Ich möchte damit nicht sagen, dass Bibellesen, Beten, Gottesdienste feiern oder andere geistlichen Dinge nicht der angemessene Weg seien. Im Gegenteil. Für mich ist es gerade das Gebet, was besonders wichtig ist - auch wenn ich auch dort oft ichbezogen bete, und zu wenig für andere.

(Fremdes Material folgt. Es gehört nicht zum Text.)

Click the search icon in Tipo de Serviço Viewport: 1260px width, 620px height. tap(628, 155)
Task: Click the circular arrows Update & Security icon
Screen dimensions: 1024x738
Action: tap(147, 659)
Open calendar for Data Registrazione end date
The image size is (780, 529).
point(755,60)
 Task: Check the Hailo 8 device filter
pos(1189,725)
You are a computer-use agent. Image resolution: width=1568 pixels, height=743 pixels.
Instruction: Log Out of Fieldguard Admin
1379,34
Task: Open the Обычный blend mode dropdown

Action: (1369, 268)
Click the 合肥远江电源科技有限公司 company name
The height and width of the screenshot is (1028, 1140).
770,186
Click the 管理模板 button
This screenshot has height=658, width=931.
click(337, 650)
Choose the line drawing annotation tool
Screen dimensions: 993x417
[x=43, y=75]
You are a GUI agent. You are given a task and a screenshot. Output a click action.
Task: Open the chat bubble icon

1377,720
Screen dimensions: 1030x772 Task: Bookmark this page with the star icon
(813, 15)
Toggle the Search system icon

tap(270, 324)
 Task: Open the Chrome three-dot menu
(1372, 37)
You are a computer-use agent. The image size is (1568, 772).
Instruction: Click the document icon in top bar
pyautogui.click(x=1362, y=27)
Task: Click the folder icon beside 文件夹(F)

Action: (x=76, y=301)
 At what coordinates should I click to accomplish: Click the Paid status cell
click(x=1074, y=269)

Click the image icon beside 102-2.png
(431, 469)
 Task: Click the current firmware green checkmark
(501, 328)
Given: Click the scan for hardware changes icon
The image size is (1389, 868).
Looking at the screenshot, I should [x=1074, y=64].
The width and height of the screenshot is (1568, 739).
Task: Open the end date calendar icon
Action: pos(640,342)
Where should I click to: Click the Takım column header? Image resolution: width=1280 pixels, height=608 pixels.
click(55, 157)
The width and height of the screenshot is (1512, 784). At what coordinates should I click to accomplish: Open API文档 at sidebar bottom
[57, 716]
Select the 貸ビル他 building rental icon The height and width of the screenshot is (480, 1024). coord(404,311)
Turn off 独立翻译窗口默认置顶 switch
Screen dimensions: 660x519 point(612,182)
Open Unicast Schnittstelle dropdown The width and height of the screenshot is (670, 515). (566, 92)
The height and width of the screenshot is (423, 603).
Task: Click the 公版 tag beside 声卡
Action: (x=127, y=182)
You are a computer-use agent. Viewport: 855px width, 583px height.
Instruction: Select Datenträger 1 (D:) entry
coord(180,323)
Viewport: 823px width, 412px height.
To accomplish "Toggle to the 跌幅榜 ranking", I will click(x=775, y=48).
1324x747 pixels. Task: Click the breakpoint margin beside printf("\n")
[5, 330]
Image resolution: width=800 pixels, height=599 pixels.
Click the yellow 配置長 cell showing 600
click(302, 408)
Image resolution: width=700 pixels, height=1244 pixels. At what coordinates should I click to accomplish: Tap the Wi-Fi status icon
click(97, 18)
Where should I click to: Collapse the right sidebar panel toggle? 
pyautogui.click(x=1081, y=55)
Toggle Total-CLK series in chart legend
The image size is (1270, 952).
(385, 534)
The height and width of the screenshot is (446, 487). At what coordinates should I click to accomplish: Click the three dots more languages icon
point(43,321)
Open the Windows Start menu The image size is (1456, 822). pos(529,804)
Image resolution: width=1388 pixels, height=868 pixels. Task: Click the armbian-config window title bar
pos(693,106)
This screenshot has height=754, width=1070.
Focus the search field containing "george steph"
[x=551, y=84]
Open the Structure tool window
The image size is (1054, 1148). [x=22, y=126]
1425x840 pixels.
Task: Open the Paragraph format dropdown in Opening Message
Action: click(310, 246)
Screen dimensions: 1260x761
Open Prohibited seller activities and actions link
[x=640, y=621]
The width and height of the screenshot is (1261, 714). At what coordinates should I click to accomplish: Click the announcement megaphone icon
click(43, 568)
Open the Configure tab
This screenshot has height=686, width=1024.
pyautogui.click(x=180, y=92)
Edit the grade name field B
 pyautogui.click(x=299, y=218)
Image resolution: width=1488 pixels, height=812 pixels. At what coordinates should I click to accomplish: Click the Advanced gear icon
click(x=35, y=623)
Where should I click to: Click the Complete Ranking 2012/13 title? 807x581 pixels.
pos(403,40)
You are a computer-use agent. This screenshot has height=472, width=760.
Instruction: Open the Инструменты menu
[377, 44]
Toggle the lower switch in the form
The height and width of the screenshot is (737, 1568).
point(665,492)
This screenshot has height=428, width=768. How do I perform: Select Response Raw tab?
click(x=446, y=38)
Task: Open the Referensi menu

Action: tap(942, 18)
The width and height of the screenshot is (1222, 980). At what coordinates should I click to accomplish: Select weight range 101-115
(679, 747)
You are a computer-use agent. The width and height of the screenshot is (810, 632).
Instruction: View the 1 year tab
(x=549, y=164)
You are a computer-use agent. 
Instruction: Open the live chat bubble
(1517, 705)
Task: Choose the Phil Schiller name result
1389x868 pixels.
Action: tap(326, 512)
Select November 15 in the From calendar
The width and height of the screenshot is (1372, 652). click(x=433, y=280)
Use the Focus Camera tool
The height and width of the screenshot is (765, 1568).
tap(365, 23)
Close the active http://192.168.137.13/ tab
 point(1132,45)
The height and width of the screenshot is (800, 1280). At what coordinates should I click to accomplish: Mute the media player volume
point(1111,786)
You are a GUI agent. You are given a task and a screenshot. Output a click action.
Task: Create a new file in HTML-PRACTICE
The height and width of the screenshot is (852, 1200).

Jeder Mensch braucht Rituale und Regeln, auch geistliche Ordnungen in seinem Leben. Wir sagen oft, dass Gott die erste Stelle in unserem Leben hat. Oft scheint mir das eher eine Vision als eine Tatsache zu sein. Ordnungen wie regelmäßige Zeiten der Stille und des Gebets können uns helfen, die Gemeinschaft mit Gott zu pflegen. Er hat es nicht nötig, aber dafür wir umso mehr.

11:40 PM  
Anonymous Anonym said...

Anselm Grün OSB hat in seinem Bändchen "Im Zeitmaß der Mönche" ein paar Aspekte beleuchtet, wie man von dem monastischen Zeitgebrauch auch etwas in das "normale" Leben hinüberretten kann.

11:57 PM  
Blogger Trinity said...

@felix: genau das les ich gerade ;)

11:57 AM  
Blogger Trinity said...

@stan: Ich kann verstehen was du meinst. Ich hab auch sehr lange so gelebt und wenn einem Regelmäßigkeiten nichts bringen, dann ist das sicher gut für deinen Glauben, das so zu leben. Ich bin gerade in einer anderen Situation. Sagen wir mal so, wenn ich danach gehen würde, wann ich mich nach was fühle, dann würde gar nix mehr laufen. Regelmäßigkeiten halten meinen Glauben am Laufen und in diesen Regelmäßigkeiten begenet mir Gott. Ich empfinde das übrigens nicht als Glaubenskrise!